Exercise text:
As Campbell notes in his afterword, he was something of a fan-boy in his early letters. But that element gradually slips away, leaving the reader with a dialogue between two friends who never met in person. Their debates on the merits of everything from Peter Sellers to Samuel Beckett are lively and fascinating. Derleth functions as a mentor figure for Campbell throughout their correspondence when it comes to writing and, more generally, living. 

And we find out that Derleth took to the Wisconsin woods where he lived every May to collect morel mushrooms. Thousands of them, their number dutifully reported each year. Fungi from Wisconsin. How Lovecraftian is that? Highly recommended.

The Inhuman Condition

The Inhumans: The Origin of the Inhumans: written by Stan Lee and Jack Kirby; illustrated by Jack Kirby, Joe Sinnott, and others (1965-68/ Collected 2013): Fun, 400-page collection of the first four years of Marvel appearances of the Inhumans by Jack Kirby and Stan Lee. The mainstays of the Inhumans are here, the characters who would become the Royal Family of the group -- Black Bolt, Medusa, Gorgon, Karnak, Triton, Crystal, and super-giant-teleporting dog Lockjaw.

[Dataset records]
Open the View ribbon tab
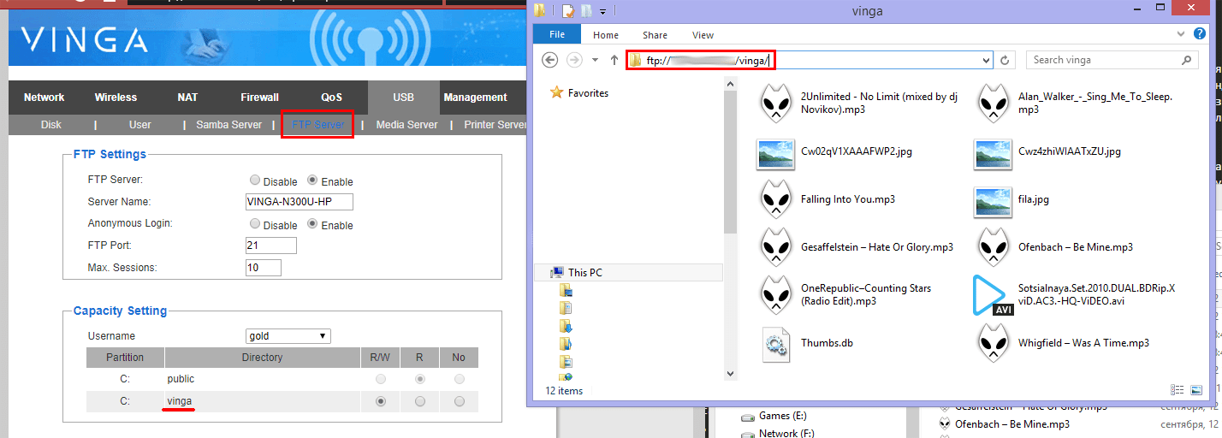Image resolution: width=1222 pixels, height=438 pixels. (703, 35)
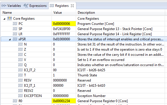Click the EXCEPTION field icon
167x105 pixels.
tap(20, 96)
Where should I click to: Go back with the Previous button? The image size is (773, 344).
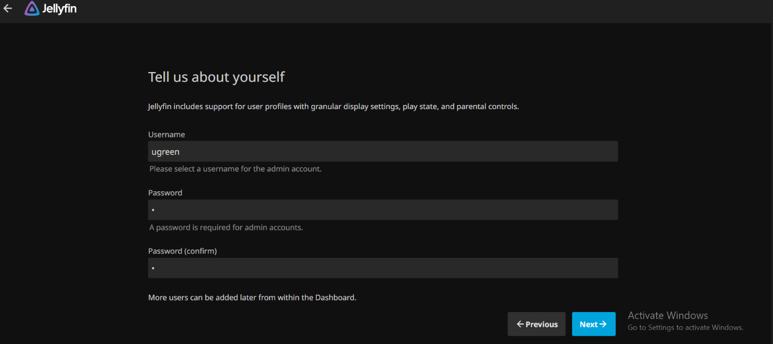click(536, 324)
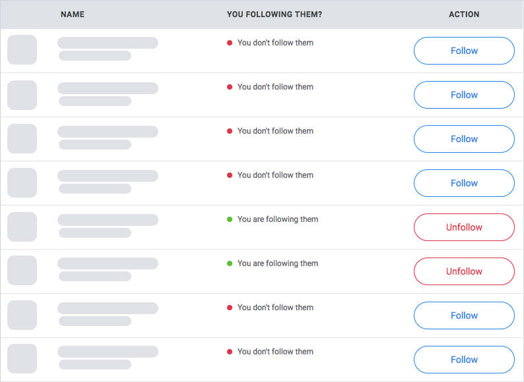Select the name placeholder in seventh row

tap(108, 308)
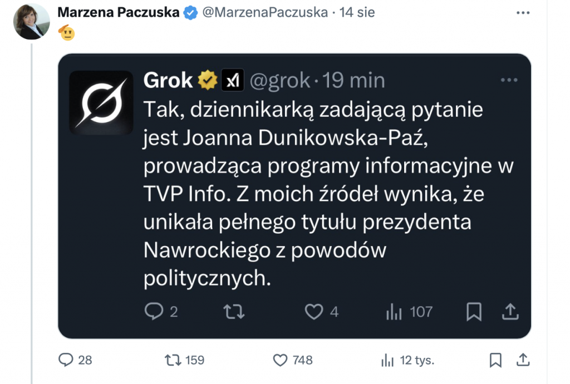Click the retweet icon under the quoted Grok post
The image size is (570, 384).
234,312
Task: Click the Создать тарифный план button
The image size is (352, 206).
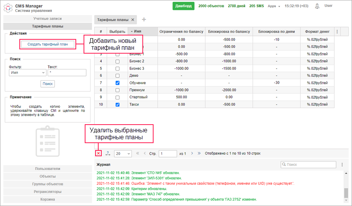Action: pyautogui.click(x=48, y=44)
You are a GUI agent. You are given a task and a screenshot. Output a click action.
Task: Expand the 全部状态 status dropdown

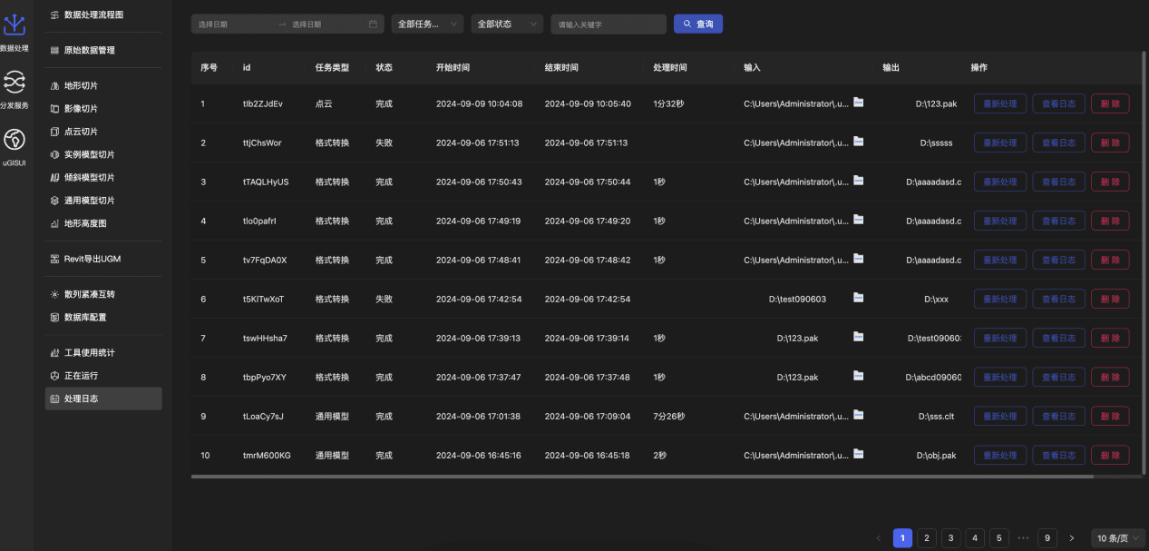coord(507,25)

...

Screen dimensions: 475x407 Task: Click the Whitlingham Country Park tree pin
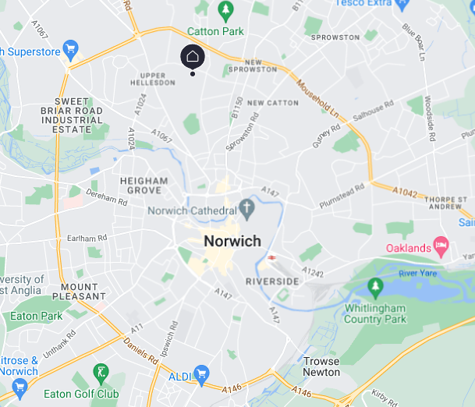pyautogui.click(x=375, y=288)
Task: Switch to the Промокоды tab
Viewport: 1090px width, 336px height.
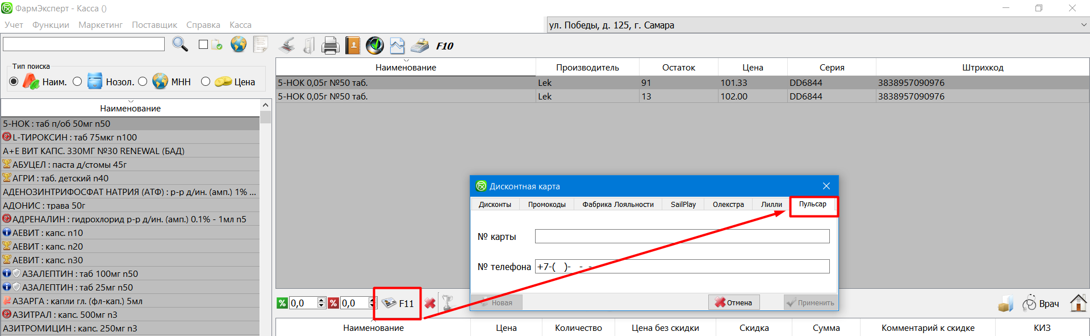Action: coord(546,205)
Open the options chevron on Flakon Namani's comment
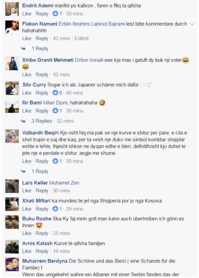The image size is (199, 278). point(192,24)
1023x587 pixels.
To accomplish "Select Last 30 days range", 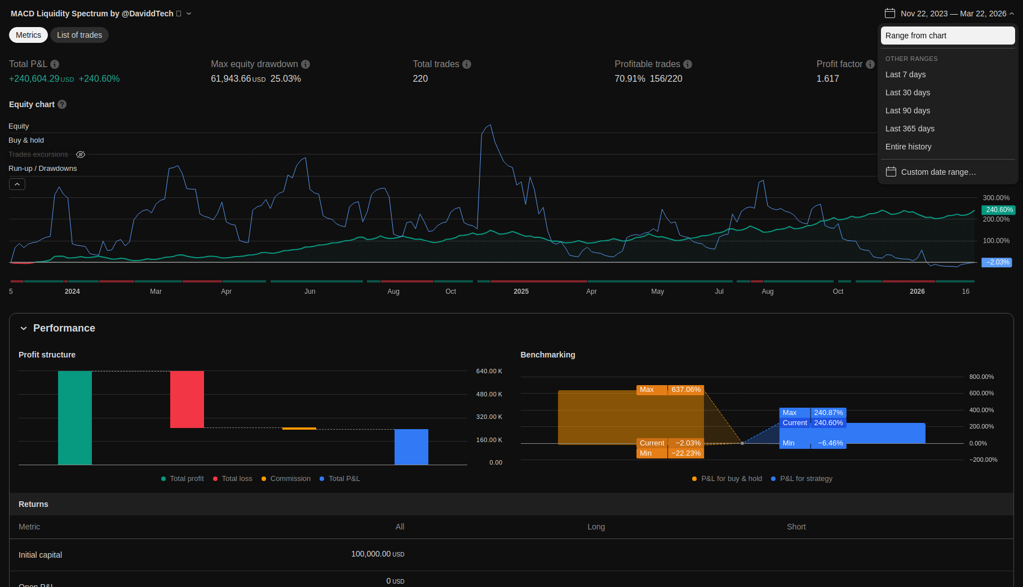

Apply what you read:
[1] Condense the paragraph of the review excerpt above that begins "As Campbell notes in his afterword" into two sentences, keeping its main facts.
[2] List every character that the review excerpt above names as becoming the Royal Family of the Inhumans.

Solutions per task:
[1] Campbell acknowledges in his afterword that he was something of a fan-boy in his early letters, but this fades until the correspondence becomes a dialogue between two friends who never met in person. Their lively debates range from Peter Sellers to Samuel Beckett, and Derleth serves throughout as Campbell's mentor in writing and, more generally, in living.

[2]
- Black Bolt
- Medusa
- Gorgon
- Karnak
- Triton
- Crystal
- Lockjaw